→ Stored records:
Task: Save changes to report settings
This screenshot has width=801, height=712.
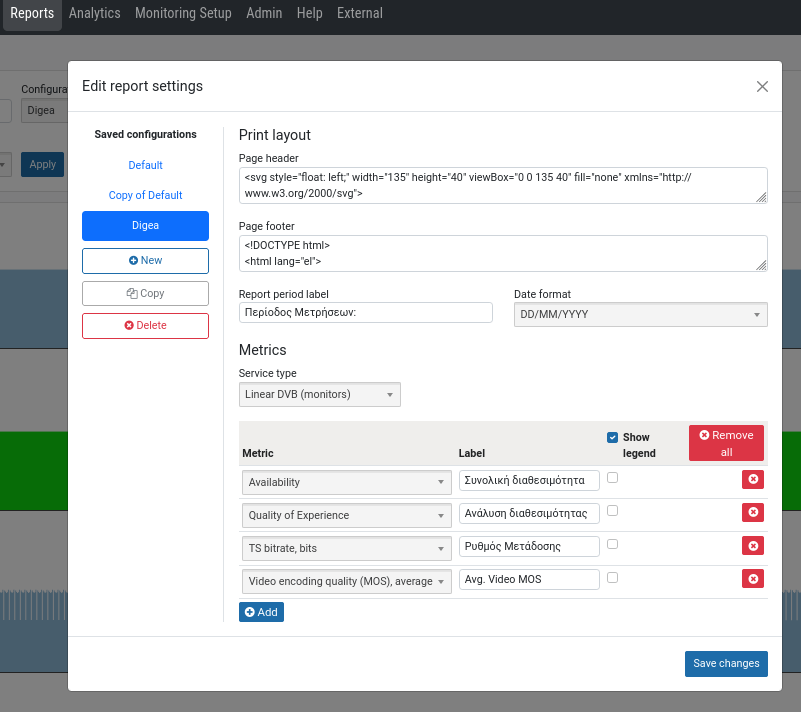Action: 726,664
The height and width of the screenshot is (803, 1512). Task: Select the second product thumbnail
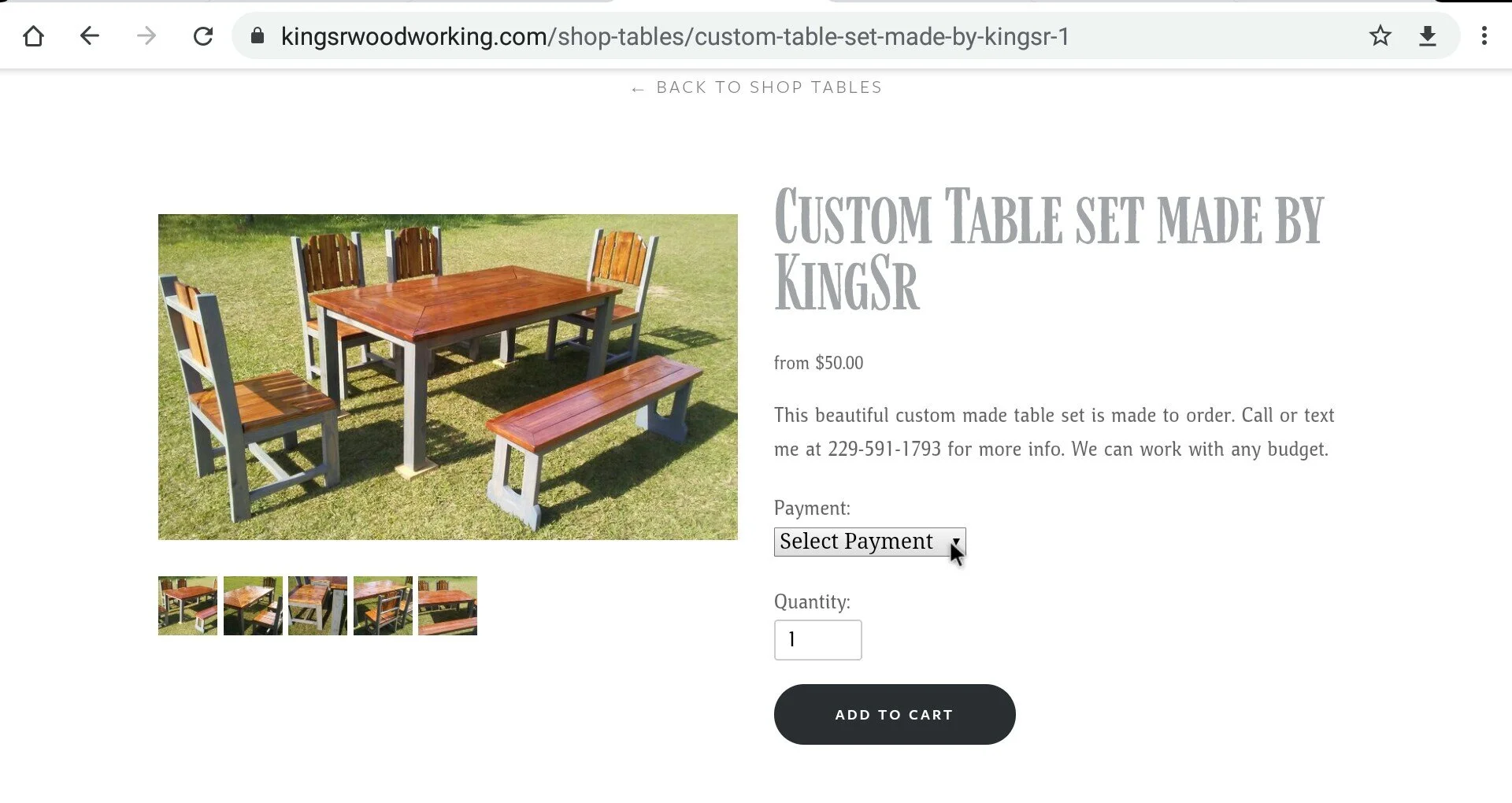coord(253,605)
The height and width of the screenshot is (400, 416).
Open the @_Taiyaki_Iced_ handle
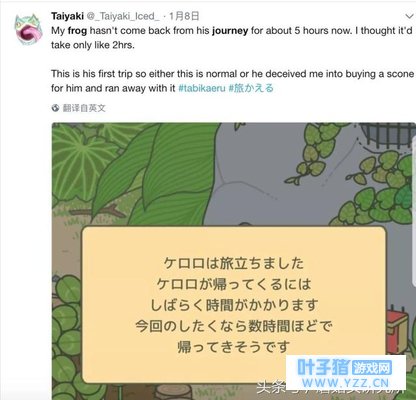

→ What to produce: Recast every line of the data above as a Markdown table with the columns Row and Line, numbering the lines in order and skipping any blank ones. Leave the pictures out of the answer.

→ Written solution:
| Row | Line |
|---|---|
| 1 | Task: Save changes to report settings |
| 2 | This screenshot has width=801, height=712. |
| 3 | Action: 726,664 |
| 4 | The height and width of the screenshot is (803, 1512). Task: Select the second product thumbnail |
| 5 | coord(253,605) |
| 6 | The height and width of the screenshot is (400, 416). |
| 7 | Open the @_Taiyaki_Iced_ handle |